Statement of the UFPJ on the anti-NATO protests
Here is the speach text for the UFPJ press conference on the demonstration in New York which took place at the same time as the anti-NATO protests in Strasbourg on April 4th 2009.
No-to-War! No-to-NATO!
New York City – April 4, 2009
In Europe we understand the ravage of war. It has been part of our distant and recent history. We understand that conflicts cannot be resolved with military means. Peace cannot be made with the tools of war. Today, at this very moment, many thousands of Europeans are demonstrating in Kehl, Germany and Strasbourg, France to protest NATO’s military and nuclear policies and to assert our vision of a just world, free of war. Thousands of them are blocking the entrances to the NATO summit meeting in Strasbourg.
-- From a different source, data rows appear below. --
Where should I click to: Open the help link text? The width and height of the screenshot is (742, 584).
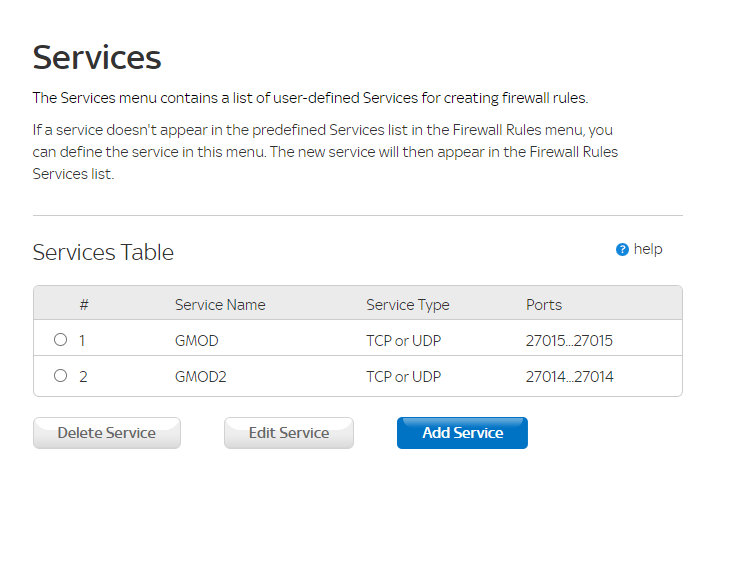pyautogui.click(x=648, y=249)
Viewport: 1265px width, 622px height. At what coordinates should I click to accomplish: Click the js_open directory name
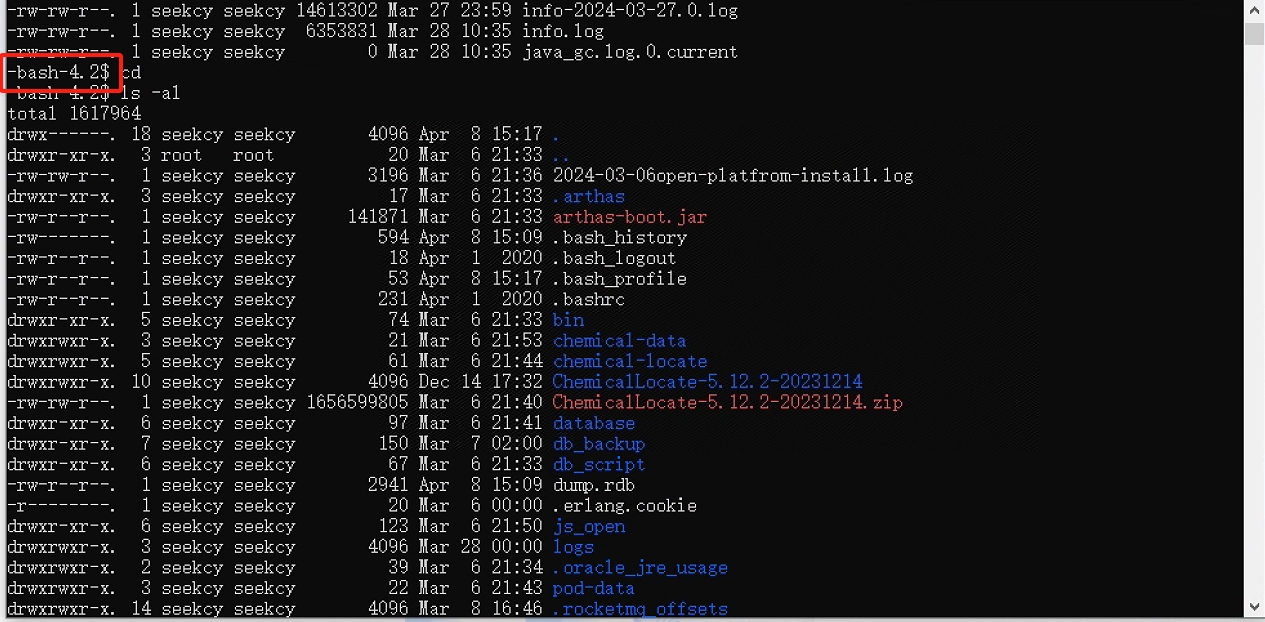click(x=588, y=526)
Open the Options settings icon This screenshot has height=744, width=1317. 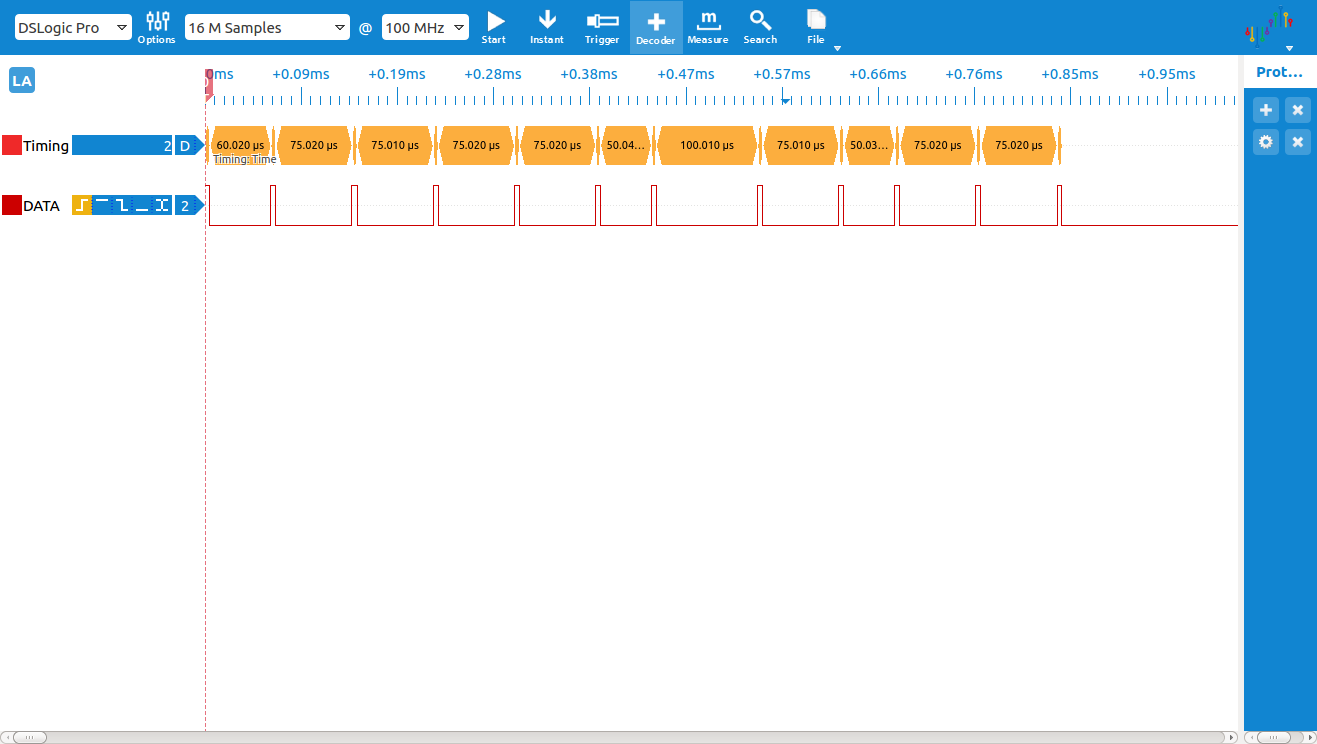157,27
Today NATO is celebrating its 60th anniversary. This is sixty years in which NATO interventions have not been able to bring peace to areas of conflict. I personally have experienced NATO attacks during the war in the Balkans, a so-called “humanitarian intervention”. It has not resulted in peace for the region. NATO has waged seven years of war in Afghanistan, where the tragic situation is escalating and the war has even expanded into Pakistan. This military intervention is not creating a peaceful future for that region. We say to you and to President Obama, it is perpetrating a war that cannot be won.
In fact NATO is increasingly an obstacle to achieving world peace. Since the end of the Cold War, NATO has become a tool for military action by the “international community”, including the promotion of the so-called “war on terror”. In reality it has become a vehicle for US-led use of force, often bypassing the United Nations and the systems of international law. NATO’s ongoing expansion into eastern Europe and beyond, and its “out of area” operations are making the world a more dangerous place, accelerating militarization and escalating arms expenditure.
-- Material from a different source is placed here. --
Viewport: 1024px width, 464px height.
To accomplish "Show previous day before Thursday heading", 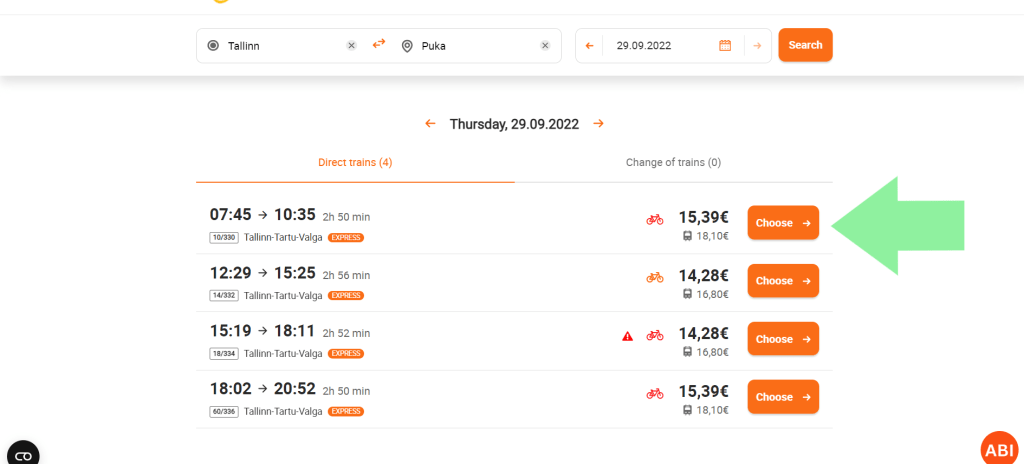I will (430, 124).
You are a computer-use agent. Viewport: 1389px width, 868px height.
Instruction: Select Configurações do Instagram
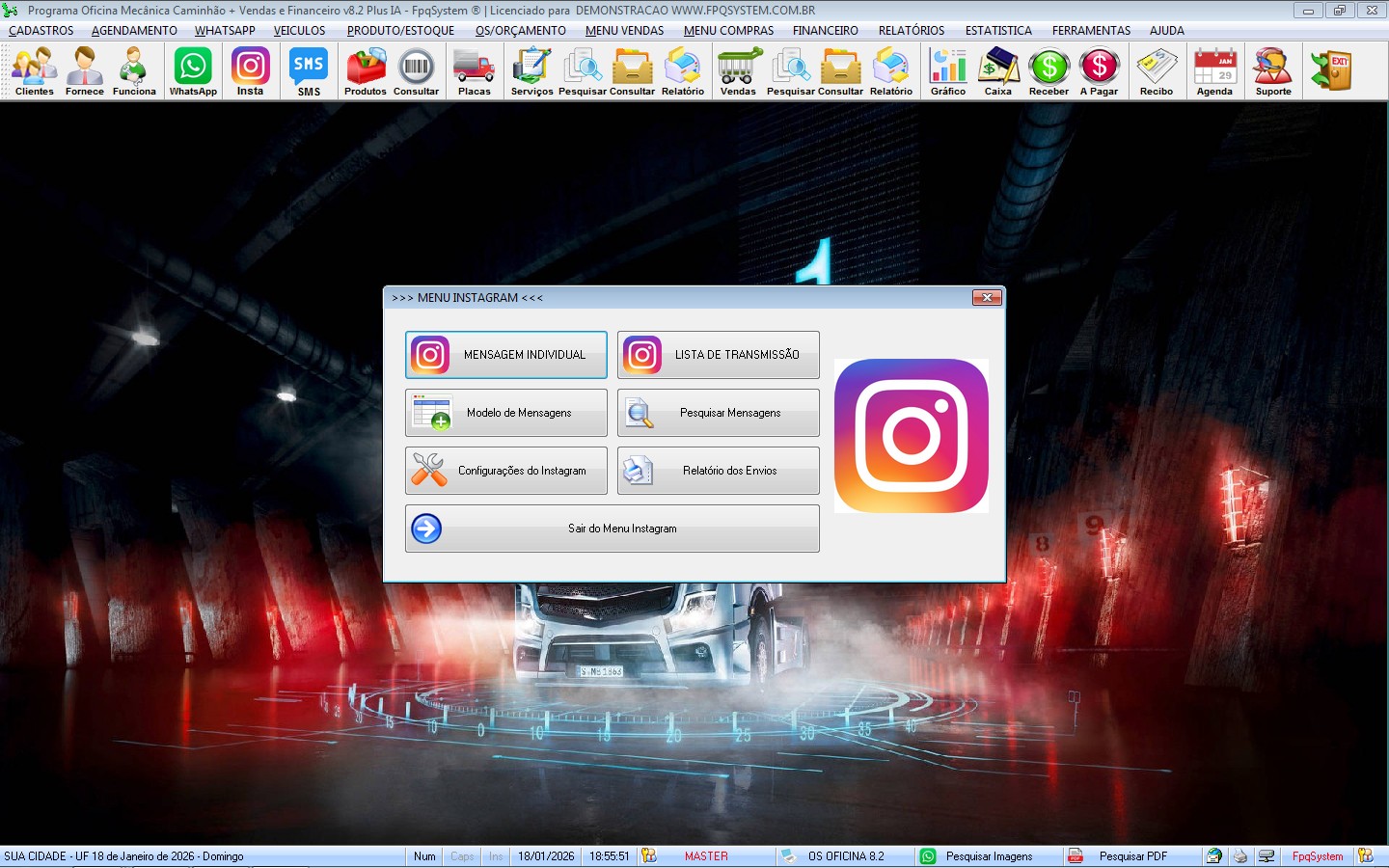coord(506,471)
We say: NO to WAR and NO to NATO.
But as you know, it is not enough to Just say NO! To achieve our vision of a peaceful world: We must decrease military expenditure – directing resources instead to meeting human needs. We must democratize and demilitarize the relations between peoples and establish new forms of peaceful cooperation to build a more secure and just world. We must develop civilian nonviolent peace forces and peace teams that can support parties in conflict to find solutions that meet the needs of all involved. All of us, the people from Europe, you in North America and everyone from all over the world need to further develop a peaceful culture that will make war unnecessary. Peace activists here and in Europe and all over the world-together we will make peace.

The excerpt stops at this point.